To do >> From the first line of the material below to the line containing "Zum Kalender hinzufügen (40, 1407)", repeat every line exactly and add nothing.

Dataset entries >>
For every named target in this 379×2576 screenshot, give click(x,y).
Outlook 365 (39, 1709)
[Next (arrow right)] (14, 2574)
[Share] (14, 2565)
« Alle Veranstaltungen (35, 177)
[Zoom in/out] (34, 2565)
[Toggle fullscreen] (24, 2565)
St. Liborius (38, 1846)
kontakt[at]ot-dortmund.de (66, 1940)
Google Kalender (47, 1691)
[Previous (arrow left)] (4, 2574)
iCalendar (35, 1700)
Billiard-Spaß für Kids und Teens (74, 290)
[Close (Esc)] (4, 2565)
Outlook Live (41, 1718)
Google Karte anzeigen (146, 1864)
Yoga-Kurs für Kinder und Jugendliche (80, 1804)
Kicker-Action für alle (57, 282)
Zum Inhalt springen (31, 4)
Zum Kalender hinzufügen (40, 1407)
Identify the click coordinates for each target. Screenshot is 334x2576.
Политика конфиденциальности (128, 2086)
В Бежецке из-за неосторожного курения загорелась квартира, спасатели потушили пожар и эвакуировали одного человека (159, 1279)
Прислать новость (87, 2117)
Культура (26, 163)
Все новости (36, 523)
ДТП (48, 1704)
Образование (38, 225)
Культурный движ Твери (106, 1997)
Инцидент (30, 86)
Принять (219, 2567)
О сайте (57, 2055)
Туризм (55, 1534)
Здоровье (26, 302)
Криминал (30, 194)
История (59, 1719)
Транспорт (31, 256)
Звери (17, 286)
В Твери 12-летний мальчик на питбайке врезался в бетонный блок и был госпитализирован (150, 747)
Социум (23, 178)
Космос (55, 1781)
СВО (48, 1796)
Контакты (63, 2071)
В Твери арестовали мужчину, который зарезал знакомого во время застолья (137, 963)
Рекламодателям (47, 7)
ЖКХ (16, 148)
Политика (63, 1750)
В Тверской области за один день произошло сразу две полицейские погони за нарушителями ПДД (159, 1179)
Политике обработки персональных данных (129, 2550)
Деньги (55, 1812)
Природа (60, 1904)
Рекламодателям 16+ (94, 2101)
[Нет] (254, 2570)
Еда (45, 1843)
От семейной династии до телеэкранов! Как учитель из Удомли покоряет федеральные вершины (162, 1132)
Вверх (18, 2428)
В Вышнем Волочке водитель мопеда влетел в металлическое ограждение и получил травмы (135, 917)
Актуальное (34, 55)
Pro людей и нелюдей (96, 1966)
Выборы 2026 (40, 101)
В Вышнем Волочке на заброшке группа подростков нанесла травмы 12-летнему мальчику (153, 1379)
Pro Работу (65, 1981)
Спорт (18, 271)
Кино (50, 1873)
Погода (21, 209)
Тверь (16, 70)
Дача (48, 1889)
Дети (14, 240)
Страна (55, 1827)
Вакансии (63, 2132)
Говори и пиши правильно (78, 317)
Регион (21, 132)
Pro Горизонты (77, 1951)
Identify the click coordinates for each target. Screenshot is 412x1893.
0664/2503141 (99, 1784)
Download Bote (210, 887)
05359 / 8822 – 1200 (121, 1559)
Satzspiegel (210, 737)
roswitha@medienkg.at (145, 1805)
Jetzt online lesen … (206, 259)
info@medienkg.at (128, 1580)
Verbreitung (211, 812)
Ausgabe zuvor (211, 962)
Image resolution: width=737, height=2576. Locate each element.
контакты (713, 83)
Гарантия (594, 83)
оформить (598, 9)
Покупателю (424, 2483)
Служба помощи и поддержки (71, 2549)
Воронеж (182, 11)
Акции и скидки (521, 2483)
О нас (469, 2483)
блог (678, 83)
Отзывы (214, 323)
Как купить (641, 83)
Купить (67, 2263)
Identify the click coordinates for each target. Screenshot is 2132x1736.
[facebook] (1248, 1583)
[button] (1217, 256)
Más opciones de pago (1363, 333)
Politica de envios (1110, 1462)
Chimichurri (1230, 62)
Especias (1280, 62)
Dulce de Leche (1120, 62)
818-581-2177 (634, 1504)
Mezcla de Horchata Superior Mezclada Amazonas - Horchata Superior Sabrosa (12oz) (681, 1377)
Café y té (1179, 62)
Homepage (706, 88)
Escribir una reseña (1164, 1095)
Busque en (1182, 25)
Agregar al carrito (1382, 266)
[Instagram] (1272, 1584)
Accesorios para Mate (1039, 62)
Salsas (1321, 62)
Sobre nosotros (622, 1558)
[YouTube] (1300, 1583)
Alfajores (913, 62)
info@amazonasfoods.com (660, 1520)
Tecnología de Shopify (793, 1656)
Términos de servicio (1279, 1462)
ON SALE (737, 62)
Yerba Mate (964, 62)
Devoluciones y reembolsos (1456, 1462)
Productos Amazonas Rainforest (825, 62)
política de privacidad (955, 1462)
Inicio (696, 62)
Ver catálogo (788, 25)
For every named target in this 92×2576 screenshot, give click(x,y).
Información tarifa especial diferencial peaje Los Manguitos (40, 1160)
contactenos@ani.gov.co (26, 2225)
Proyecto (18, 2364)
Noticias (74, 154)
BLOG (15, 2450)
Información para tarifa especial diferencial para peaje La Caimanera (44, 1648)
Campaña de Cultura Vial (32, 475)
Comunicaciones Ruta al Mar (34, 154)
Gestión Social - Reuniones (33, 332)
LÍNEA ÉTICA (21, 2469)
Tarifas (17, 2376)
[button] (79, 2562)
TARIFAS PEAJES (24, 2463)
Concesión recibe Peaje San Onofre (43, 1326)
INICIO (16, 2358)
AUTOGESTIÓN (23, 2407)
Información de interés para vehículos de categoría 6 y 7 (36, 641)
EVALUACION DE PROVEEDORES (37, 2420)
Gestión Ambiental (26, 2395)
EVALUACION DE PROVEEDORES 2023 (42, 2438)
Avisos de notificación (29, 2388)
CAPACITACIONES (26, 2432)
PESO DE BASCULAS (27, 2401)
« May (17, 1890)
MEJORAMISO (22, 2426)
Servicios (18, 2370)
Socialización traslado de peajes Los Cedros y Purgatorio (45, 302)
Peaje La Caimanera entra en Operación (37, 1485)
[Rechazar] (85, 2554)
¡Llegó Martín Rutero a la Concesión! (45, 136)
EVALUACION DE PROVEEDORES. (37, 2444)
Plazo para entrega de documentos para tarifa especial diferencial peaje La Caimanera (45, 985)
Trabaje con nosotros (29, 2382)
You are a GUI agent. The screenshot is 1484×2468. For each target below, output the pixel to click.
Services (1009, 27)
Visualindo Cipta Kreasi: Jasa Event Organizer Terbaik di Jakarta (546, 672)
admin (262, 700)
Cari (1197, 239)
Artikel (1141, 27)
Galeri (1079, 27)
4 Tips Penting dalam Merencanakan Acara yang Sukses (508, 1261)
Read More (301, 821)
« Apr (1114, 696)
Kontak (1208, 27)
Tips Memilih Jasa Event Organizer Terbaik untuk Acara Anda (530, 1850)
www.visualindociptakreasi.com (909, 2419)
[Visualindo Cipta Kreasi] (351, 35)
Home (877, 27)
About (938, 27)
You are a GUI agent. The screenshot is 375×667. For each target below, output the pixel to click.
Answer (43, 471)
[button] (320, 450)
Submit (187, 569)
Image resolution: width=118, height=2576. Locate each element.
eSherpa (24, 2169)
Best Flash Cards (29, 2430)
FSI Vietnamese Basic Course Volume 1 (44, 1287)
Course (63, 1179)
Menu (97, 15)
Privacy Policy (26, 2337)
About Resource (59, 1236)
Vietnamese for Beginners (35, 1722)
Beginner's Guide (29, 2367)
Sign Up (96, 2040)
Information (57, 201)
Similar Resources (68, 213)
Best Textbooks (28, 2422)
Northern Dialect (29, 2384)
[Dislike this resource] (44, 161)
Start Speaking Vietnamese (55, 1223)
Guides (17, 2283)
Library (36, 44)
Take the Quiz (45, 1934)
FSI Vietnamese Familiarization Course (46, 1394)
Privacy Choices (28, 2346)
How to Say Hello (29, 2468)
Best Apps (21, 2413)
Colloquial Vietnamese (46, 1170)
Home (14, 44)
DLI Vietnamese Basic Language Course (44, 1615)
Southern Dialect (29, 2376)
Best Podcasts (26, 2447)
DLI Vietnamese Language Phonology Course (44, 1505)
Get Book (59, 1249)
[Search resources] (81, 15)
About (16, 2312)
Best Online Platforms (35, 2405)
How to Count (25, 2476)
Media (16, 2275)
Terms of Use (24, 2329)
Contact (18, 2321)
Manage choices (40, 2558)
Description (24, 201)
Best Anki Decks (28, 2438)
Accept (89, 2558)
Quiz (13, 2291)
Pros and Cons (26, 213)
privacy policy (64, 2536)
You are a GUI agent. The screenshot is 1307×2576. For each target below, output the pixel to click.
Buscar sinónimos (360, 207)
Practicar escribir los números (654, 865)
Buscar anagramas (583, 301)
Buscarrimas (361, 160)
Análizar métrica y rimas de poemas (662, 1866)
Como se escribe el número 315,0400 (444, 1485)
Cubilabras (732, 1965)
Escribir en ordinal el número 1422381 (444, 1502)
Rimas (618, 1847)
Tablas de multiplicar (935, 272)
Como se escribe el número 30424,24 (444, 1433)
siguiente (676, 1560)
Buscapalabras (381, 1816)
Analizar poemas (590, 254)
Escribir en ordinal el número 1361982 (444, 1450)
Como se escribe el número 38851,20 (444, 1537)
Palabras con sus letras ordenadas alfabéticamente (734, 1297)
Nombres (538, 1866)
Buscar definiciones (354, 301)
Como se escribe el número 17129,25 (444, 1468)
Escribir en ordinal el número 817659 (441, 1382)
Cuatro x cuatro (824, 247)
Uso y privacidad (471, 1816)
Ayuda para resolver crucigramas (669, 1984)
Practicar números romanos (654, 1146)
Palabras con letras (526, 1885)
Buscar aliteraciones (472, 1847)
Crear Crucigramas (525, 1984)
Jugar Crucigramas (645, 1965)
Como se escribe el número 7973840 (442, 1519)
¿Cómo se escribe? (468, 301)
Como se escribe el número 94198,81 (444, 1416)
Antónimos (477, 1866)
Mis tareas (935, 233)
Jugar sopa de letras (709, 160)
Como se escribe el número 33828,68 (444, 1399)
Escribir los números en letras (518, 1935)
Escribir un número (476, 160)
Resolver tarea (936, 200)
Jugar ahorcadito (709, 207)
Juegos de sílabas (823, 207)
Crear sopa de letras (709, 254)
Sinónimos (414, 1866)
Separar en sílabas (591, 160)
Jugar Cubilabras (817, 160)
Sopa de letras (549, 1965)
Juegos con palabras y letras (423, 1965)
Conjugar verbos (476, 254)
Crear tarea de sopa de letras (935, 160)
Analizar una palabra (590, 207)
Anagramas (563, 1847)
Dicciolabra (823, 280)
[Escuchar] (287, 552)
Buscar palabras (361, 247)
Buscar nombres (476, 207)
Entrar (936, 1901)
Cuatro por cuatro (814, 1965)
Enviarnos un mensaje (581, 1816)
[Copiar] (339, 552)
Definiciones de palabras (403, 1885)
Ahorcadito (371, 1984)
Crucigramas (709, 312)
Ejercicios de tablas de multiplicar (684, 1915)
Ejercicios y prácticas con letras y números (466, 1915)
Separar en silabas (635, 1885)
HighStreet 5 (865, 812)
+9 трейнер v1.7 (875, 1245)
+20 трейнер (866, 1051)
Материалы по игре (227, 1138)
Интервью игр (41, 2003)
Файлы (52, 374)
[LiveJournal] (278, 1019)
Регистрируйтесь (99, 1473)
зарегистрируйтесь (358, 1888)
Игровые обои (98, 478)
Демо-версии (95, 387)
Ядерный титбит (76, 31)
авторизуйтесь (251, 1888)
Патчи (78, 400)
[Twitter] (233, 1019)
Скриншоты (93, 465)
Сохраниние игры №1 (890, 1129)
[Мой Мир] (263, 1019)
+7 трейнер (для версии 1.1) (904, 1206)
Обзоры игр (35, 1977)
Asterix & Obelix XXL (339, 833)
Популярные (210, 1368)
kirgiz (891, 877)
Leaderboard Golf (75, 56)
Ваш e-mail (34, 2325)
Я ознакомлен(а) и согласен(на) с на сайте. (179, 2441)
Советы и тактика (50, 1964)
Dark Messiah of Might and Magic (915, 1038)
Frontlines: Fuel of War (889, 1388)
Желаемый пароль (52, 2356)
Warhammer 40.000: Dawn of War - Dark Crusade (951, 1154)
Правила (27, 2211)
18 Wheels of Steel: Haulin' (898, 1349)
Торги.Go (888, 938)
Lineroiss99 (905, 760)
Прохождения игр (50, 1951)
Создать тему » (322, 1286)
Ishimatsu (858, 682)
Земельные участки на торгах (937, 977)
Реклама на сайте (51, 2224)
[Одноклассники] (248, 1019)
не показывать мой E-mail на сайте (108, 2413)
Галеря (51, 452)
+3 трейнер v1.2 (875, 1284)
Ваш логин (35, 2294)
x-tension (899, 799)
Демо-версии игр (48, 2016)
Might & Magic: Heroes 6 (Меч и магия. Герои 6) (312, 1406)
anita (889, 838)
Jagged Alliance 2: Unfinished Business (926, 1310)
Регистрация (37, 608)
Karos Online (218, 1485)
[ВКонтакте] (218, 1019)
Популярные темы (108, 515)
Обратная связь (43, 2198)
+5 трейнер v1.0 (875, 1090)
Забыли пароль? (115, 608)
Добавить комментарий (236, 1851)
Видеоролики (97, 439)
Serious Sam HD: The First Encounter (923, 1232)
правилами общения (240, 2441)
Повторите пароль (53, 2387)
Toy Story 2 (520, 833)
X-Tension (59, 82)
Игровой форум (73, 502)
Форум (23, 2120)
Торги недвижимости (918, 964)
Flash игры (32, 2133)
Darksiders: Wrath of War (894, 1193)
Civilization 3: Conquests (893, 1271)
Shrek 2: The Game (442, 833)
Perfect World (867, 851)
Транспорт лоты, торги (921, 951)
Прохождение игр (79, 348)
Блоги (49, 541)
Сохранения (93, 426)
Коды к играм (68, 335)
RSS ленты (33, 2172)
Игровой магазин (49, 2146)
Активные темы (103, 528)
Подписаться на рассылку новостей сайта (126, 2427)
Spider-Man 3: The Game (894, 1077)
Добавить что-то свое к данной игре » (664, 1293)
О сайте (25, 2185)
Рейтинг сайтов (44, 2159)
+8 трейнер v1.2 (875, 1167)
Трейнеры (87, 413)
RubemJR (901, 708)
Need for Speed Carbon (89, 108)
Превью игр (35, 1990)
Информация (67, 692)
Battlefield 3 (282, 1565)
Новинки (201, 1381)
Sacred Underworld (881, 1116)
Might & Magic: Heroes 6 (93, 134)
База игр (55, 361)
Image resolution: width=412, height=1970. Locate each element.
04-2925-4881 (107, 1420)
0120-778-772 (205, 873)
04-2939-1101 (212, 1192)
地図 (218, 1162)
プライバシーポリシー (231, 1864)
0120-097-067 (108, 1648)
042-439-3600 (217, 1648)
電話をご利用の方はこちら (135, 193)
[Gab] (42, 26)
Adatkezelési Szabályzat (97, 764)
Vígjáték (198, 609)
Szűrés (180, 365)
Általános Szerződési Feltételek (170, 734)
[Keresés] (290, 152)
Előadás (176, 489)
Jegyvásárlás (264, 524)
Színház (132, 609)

Answer space >>
For every named target in this 379×2576 screenshot, give click(x,y).
Outlook 365 (39, 1709)
[Next (arrow right)] (14, 2574)
[Share] (14, 2565)
« Alle Veranstaltungen (35, 177)
[Zoom in/out] (34, 2565)
[Toggle fullscreen] (24, 2565)
St. Liborius (38, 1846)
kontakt[at]ot-dortmund.de (66, 1940)
Google Kalender (47, 1691)
[Previous (arrow left)] (4, 2574)
iCalendar (35, 1700)
Billiard-Spaß für Kids und Teens (74, 290)
[Close (Esc)] (4, 2565)
Outlook Live (41, 1718)
Google Karte anzeigen (146, 1864)
Yoga-Kurs für Kinder und Jugendliche (80, 1804)
Kicker-Action für alle (57, 282)
Zum Inhalt springen (31, 4)
Zum Kalender hinzufügen (40, 1407)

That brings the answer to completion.